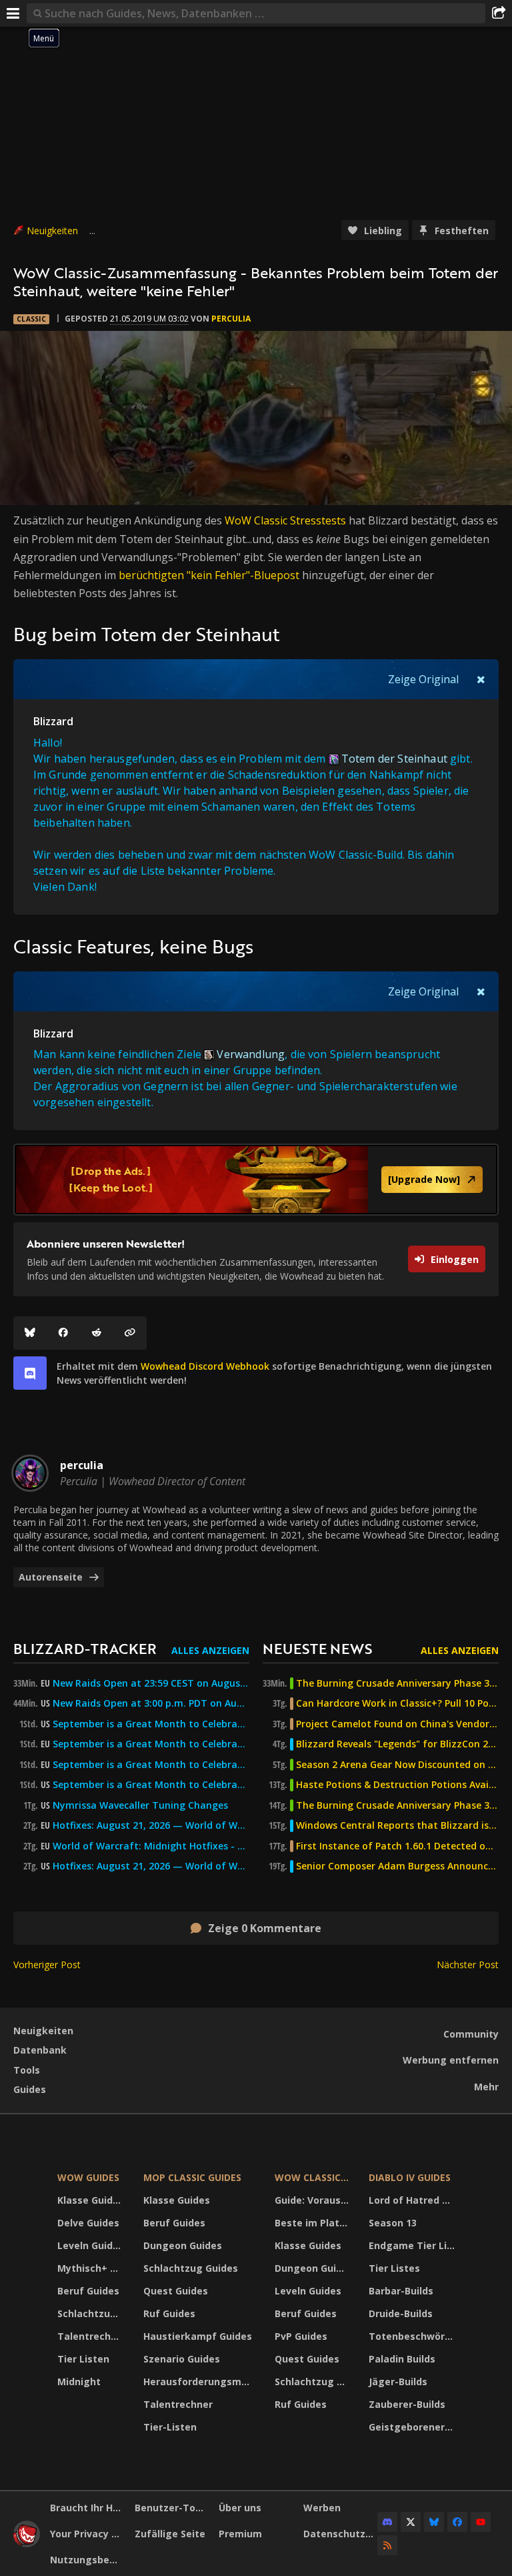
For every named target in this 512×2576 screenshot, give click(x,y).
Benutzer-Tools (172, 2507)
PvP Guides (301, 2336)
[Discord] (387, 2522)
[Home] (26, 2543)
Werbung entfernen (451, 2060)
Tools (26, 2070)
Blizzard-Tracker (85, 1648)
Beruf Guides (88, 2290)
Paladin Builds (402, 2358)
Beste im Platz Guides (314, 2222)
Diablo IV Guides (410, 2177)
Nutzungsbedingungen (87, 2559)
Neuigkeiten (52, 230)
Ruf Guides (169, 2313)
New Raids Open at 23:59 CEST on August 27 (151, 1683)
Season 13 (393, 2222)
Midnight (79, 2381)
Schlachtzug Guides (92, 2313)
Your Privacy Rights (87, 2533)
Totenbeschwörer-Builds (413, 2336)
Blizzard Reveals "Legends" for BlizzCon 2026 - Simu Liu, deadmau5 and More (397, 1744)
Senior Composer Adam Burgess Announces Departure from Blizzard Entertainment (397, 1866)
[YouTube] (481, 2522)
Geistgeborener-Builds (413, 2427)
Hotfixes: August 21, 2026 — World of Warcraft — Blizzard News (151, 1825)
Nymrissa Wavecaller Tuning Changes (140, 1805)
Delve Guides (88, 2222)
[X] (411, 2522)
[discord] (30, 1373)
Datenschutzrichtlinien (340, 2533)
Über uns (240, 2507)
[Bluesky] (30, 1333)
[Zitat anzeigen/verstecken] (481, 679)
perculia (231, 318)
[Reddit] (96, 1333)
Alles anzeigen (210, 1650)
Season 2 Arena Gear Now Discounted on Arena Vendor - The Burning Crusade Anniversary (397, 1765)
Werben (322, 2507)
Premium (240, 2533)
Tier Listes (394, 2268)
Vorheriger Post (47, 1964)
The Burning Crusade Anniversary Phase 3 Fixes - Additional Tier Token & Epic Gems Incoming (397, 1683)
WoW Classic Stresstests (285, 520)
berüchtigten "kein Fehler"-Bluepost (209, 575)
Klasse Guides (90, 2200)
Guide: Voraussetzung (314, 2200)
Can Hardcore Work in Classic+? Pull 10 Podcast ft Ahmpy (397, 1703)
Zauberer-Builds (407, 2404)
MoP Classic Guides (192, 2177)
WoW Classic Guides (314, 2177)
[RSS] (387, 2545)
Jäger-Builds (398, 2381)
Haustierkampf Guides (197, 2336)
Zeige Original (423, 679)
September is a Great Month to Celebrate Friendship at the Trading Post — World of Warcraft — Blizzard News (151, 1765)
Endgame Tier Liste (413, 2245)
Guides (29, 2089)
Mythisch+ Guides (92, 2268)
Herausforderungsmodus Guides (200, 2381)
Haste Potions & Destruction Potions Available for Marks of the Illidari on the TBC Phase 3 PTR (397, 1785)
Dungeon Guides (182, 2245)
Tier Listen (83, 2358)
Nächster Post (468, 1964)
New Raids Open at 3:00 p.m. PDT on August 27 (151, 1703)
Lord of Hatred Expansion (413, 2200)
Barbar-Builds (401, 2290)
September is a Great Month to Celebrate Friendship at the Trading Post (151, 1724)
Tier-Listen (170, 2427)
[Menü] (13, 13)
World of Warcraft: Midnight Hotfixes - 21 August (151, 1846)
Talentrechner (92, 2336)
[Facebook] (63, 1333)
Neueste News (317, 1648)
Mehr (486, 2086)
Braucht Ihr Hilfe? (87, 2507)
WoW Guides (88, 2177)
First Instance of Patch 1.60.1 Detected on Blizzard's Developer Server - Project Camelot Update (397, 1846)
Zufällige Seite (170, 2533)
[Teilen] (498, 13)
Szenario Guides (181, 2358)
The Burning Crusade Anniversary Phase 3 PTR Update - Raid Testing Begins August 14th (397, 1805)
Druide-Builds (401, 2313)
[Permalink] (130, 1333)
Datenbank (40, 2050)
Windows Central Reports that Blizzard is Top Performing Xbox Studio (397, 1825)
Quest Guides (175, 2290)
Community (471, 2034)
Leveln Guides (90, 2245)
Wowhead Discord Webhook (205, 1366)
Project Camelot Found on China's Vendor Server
----------
In the data shown above, how many lines hold the string "Builds"? The answer is the number alone.

> _Solution_: 7